#### What you are asked to do:
Starting at the first line of the data, please print exactly those lines through the one that holds "You are a computer-use", omitting every picture.

#### Study material:
------------------------------------------------

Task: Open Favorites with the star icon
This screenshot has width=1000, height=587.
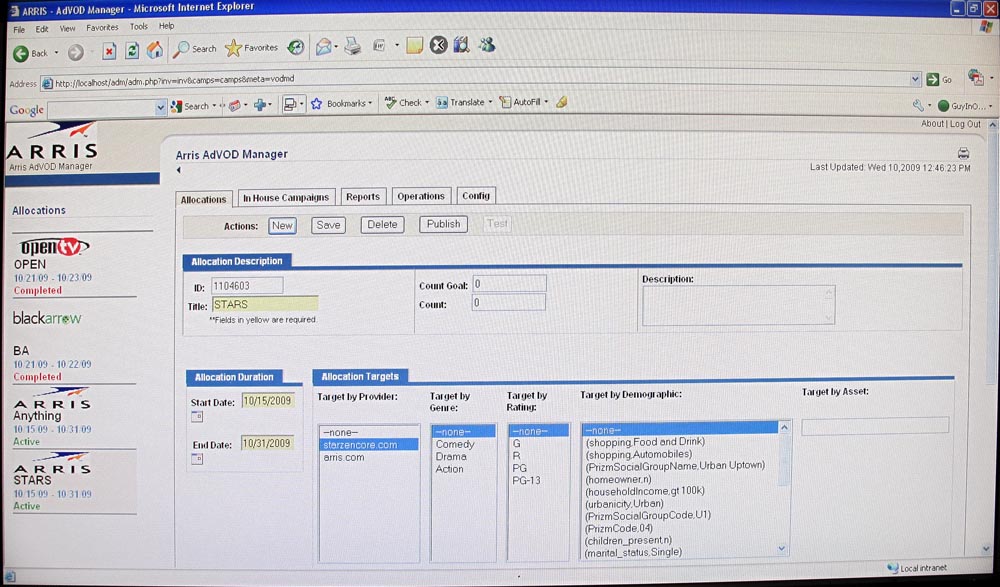Action: (233, 48)
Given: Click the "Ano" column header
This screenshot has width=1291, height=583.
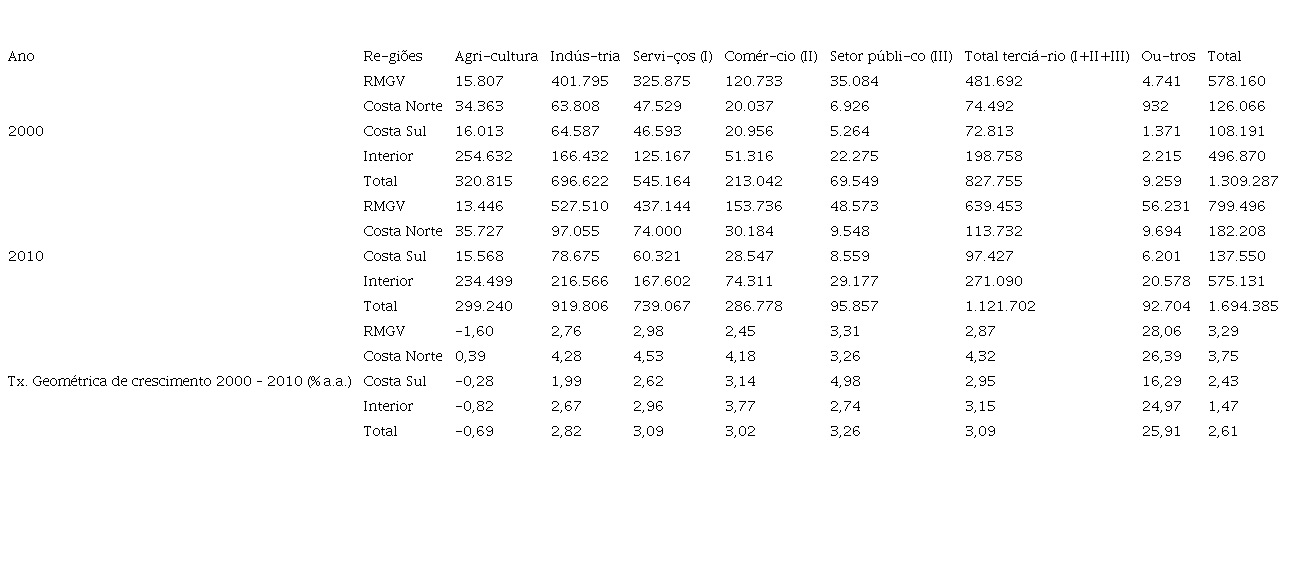Looking at the screenshot, I should pyautogui.click(x=21, y=56).
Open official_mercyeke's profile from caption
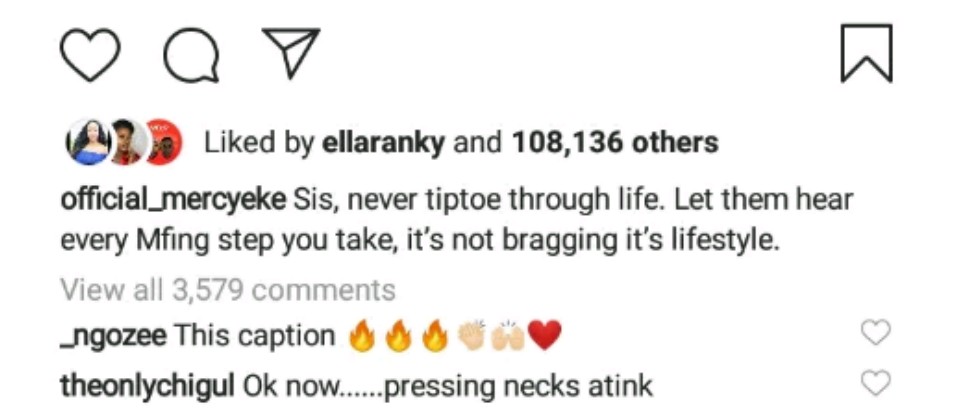 point(173,201)
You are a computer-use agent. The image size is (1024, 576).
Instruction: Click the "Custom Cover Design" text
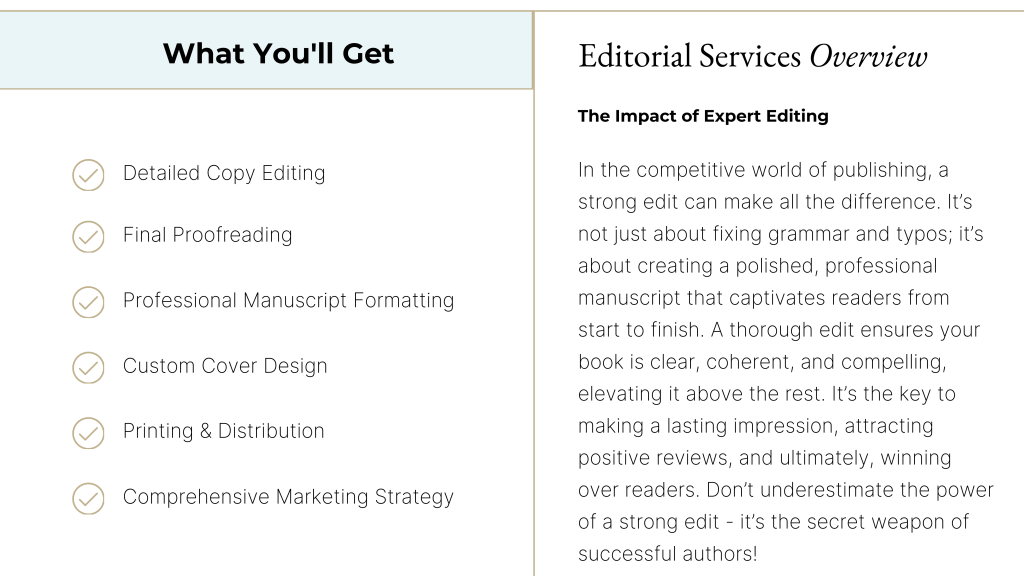point(225,366)
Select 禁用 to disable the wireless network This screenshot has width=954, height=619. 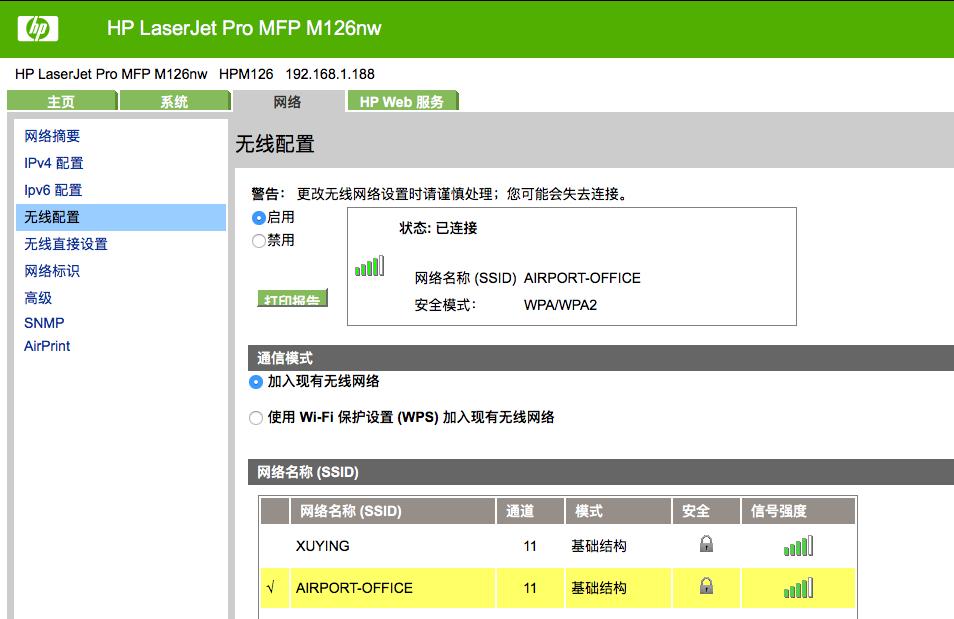click(259, 240)
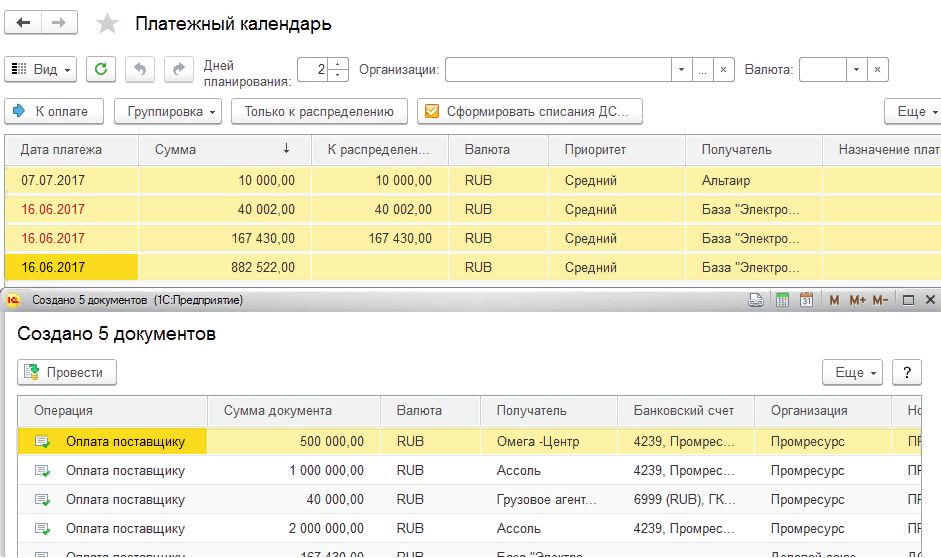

------------------------------------------------

#### Output for this task:
Task: Open Favorites with the star icon
This screenshot has width=1000, height=587.
Action: (233, 48)
Given: Click the "Ano" column header
This screenshot has width=1291, height=583.
Looking at the screenshot, I should pyautogui.click(x=21, y=56).
Open official_mercyeke's profile from caption
 point(173,201)
You are a computer-use agent. The image size is (1024, 576).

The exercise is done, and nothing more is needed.